Another interesting question was to research the behavior of a corresponding offline model with incremental updates containing the same data as fed into the streaming model. For the offline model we have no half-life parameter for tuning the “forgetfulness”. Instead, we have other options we can tweak, such as the number of iterations over the training data and the initialization method for k-means. Illustration 6 shows multiple different runs of k-means for a different number of iterations with random initialization.
One effect we can observe is that the anomalies have a greater influence on the model with a higher number of iterations (which is pretty reasonable). Another thing we could observe is that the AUC value is “jumping” up and down while the basic characteristic of the curves remains the same. This suggest that the offline model adapts the actual situation (relation between normal and abnormal data points) most exactly.
Let’s try a special initialization algorithm (k-means || ) which finds optimal initial cluster centers before the actual clustering starts. The corresponding results are shown in illustration 7.
The quality drops off under 0.5 already after the first incremental update set. A variation of the number of iterations haven’t led to another result. So, we can conclude that offline model with k-means|| algorithm adapts the actual dataset (consisting of some normal points and 10 % anomalies) best and finds the optimal cluster centers before clustering at all.
Conclusion and further research
In this blog post we described an experimental set-up for testing and comparing two basically different variants of k-means for anomaly detection with the help of receiver operating characteristics (ROC). A batch/offline model is trained with a predefined, initial training set and then used for predictions. If we need to adapt the incoming data directly (for example if we want to avoid continuously false positives because of a very volatile network environment), we could consider using a streaming/online model.
We were able to show that an online model adapts incoming data points and can be tuned with a so-called half-life parameter. It tunes the “forgetfulness” of the model. Higher values for half-life lead to a more stable models and less adaption while lower values lead to faster adaption and potentially volatile cluster centers. Without more advanced logic for filtering anomalies before supplying them into the streaming model, such an approach doesn’t give enough control over the behavior of the cluster centers.

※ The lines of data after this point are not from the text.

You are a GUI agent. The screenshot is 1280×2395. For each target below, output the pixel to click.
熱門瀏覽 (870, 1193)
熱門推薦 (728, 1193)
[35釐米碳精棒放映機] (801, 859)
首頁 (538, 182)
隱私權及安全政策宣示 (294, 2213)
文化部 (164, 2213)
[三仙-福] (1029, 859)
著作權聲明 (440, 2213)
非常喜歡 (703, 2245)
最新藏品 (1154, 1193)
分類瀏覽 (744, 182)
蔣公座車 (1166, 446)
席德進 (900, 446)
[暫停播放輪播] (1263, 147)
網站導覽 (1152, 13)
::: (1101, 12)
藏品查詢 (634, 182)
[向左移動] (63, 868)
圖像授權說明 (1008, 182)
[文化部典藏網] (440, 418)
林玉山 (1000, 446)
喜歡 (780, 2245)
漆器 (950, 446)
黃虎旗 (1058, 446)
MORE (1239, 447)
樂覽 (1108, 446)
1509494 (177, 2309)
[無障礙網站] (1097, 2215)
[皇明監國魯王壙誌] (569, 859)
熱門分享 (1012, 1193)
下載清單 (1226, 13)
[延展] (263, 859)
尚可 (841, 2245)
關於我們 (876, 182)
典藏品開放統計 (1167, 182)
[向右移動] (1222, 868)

On the other hand, we described that a batch-trained model with advanced initialization algorithms (k-means||) adapts much more precise the fed data situation. For the mentioned reasons, in safety-critical use cases like intrusion detection, a batch model is recommended which is updated within controlled times and with preassigned data only. The downside here is, that a mechanism for labeling and checking anomalies is needed beforehand which can filter them out before re-training the model.

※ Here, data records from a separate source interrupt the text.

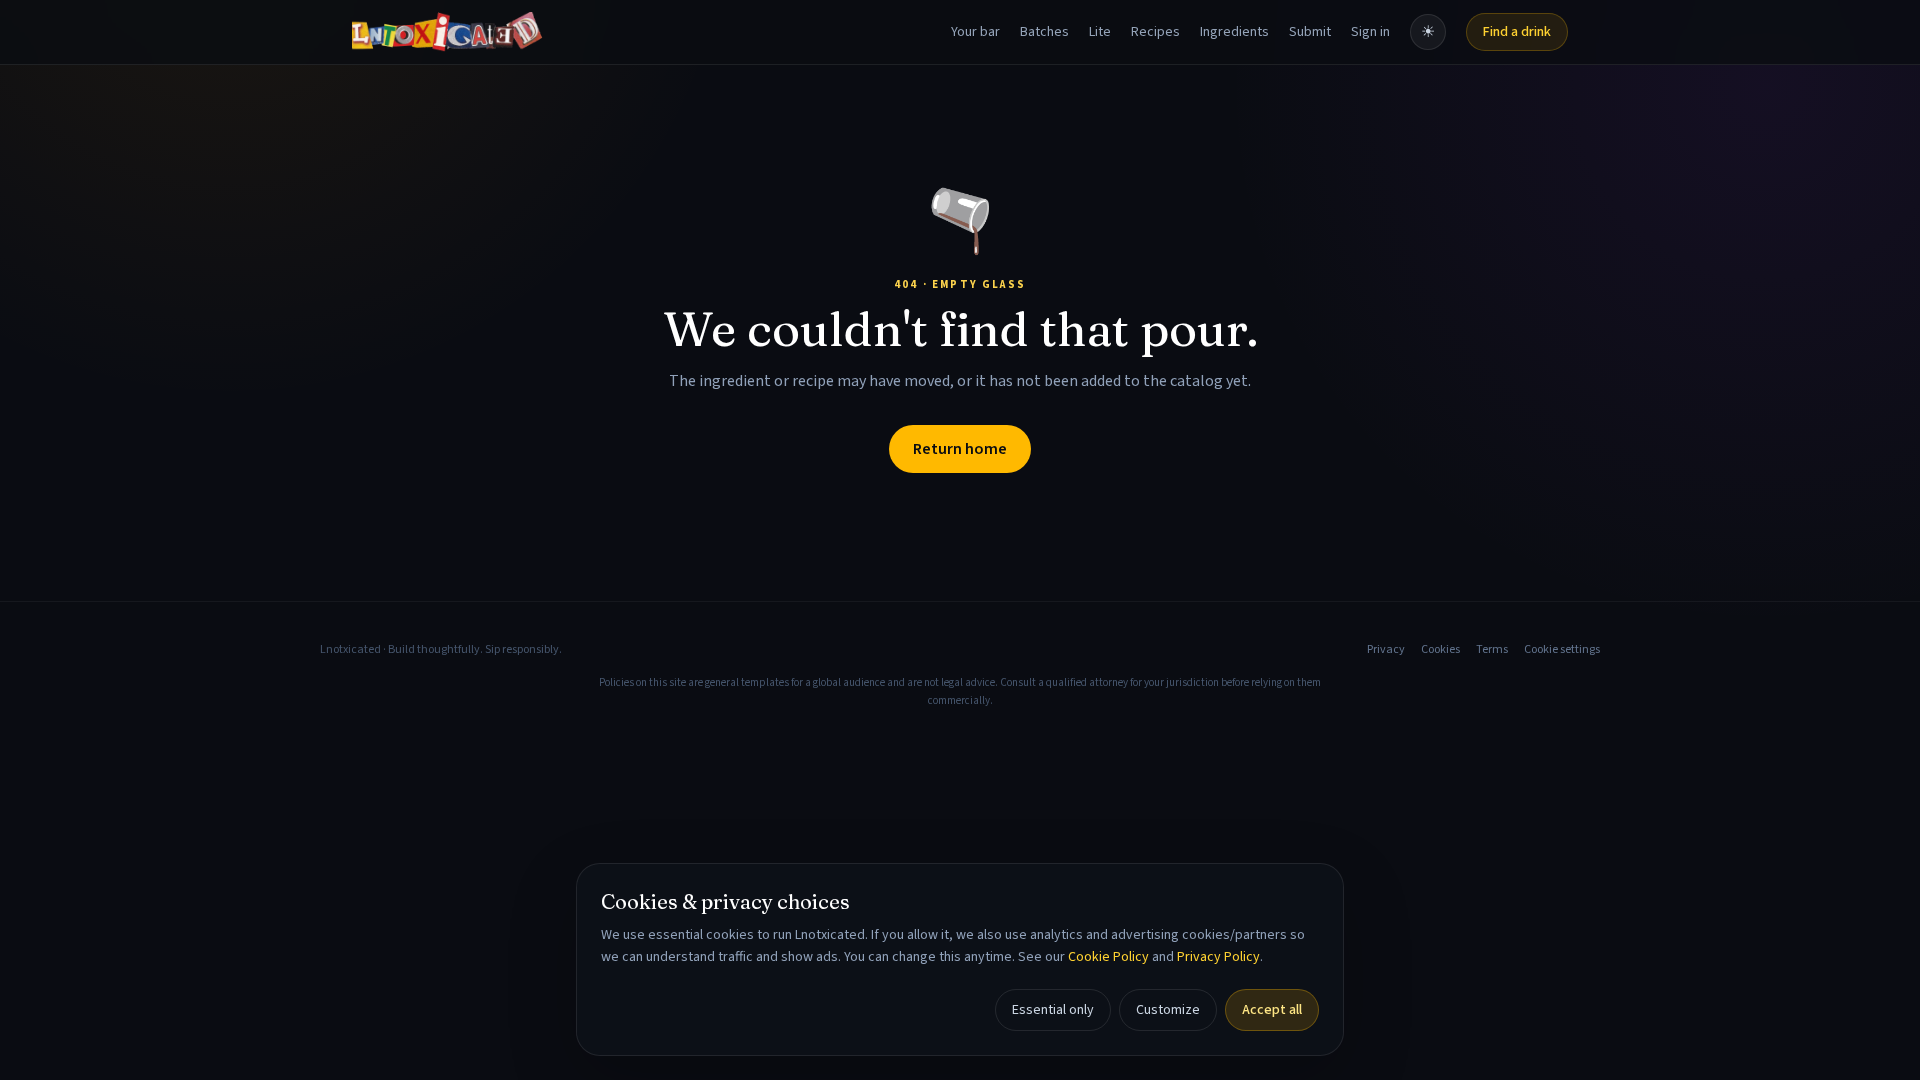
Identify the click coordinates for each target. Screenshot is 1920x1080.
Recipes (1155, 32)
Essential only (1053, 1010)
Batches (1044, 32)
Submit (1310, 32)
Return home (960, 449)
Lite (1100, 32)
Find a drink (1517, 32)
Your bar (975, 32)
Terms (1492, 650)
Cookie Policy (1108, 957)
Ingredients (1234, 32)
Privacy (1386, 650)
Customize (1168, 1010)
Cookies (1440, 650)
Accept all (1272, 1010)
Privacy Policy (1218, 957)
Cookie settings (1562, 650)
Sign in (1370, 32)
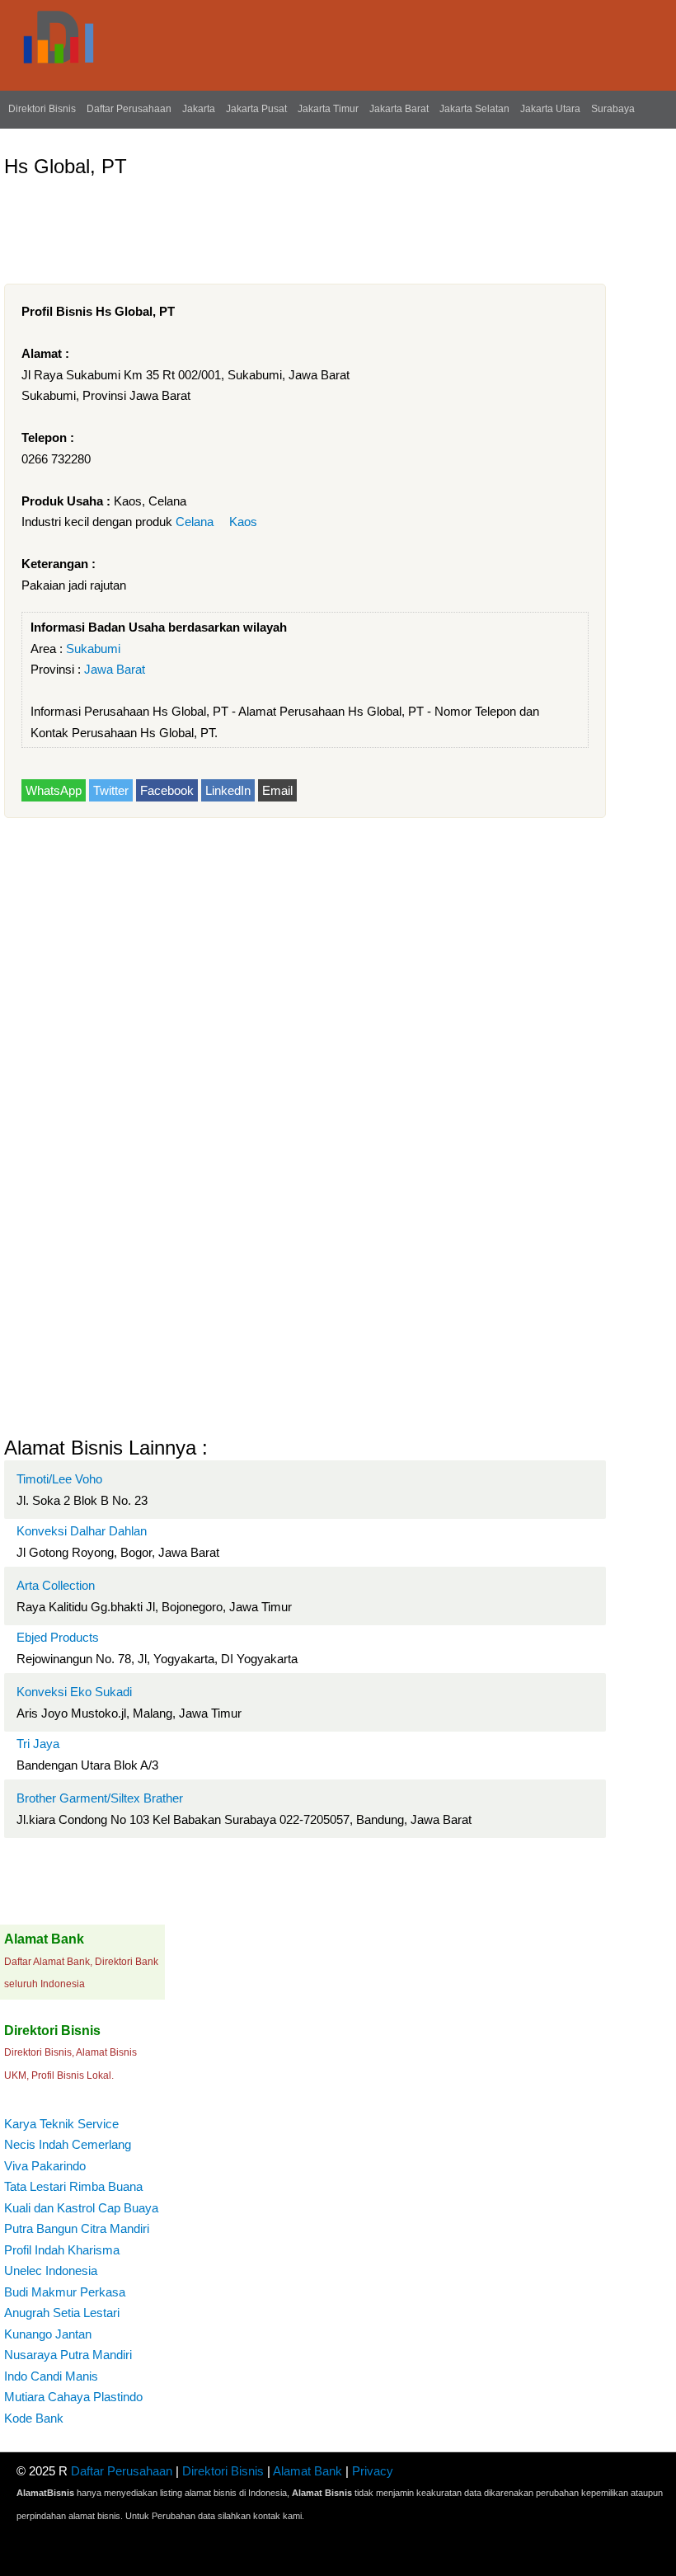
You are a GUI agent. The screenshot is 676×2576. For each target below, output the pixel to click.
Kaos (243, 522)
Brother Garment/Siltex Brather (99, 1798)
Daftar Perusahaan (129, 109)
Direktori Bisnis (42, 109)
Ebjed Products (57, 1637)
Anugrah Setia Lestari (62, 2313)
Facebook (167, 790)
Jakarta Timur (328, 109)
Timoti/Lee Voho (59, 1479)
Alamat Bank (307, 2471)
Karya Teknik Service (61, 2124)
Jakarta (198, 109)
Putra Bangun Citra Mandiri (76, 2228)
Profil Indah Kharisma (62, 2250)
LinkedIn (228, 790)
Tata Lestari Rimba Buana (73, 2186)
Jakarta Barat (399, 109)
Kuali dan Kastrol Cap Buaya (81, 2208)
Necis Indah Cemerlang (67, 2144)
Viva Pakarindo (45, 2166)
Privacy (372, 2471)
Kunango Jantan (48, 2334)
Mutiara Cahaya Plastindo (73, 2397)
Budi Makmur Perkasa (64, 2292)
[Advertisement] (304, 224)
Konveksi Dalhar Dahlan (81, 1531)
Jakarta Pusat (256, 109)
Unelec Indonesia (50, 2270)
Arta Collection (55, 1585)
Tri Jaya (37, 1744)
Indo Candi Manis (51, 2376)
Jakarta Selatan (474, 109)
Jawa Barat (114, 669)
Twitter (111, 790)
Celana (195, 522)
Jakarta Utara (550, 109)
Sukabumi (93, 649)
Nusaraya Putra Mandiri (68, 2355)
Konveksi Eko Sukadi (74, 1692)
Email (277, 790)
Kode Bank (33, 2418)
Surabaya (613, 109)
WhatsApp (54, 790)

We could also compare the training performance (training times) of the both variants as another comparison metric. A presumption is that the online model is much faster in adapting new data points than a total re-training of a batch model. But this has not been further researched in this project.
 Sculley D. (2010): Web-scale k-means clustering. In: Proceedings of the 19th international conference on World wide web. ACM. S. 1177-1178.
 Bahmani B.; Moseley B.; Vattani A. et al. (2012): Scalable k-means++. Proceedings of the VLDB Endowment, 5 (7). S. 622-633.